Begin PROVIDED DATA
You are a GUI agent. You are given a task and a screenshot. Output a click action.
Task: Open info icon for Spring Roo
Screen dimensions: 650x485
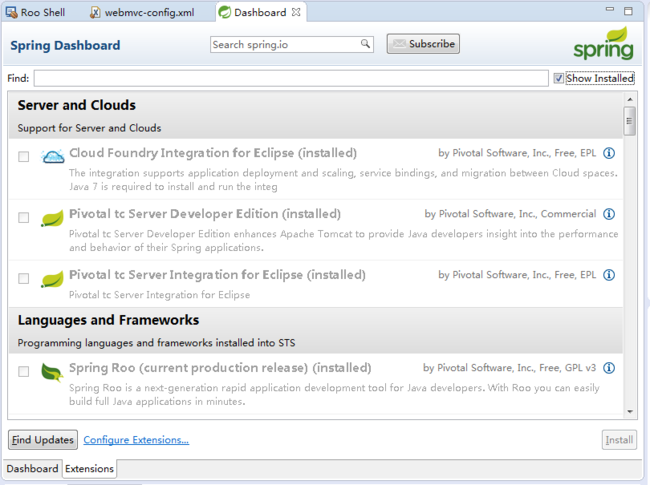tap(609, 368)
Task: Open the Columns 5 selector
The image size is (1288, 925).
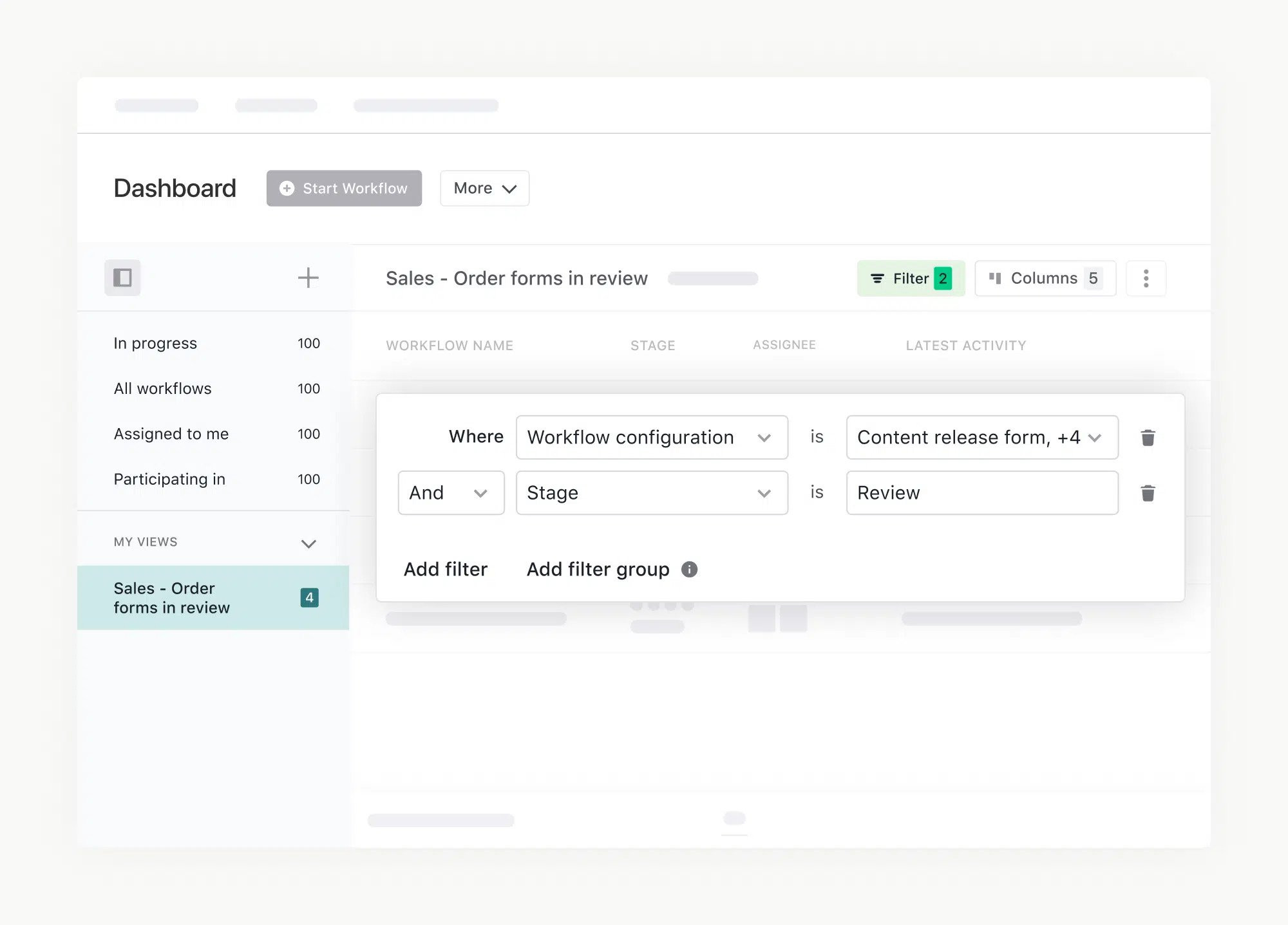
End PROVIDED DATA
# [TASK GOAL]
Please rescale the records by rewriting every line in full, multiplying each answer coordinate by 2.2 and rounding to the nearest whole number (halves go up), with all other numbers left as they are. Leave the pictures out of your output.

# [THE ANSWER]
You are a GUI agent. You are given a task and a screenshot. Output a click action.
Task: Open info icon for Spring Roo
Screen dimensions: 650x485
tap(1340, 810)
Task: Open the Columns 5 selector
The image size is (1288, 925).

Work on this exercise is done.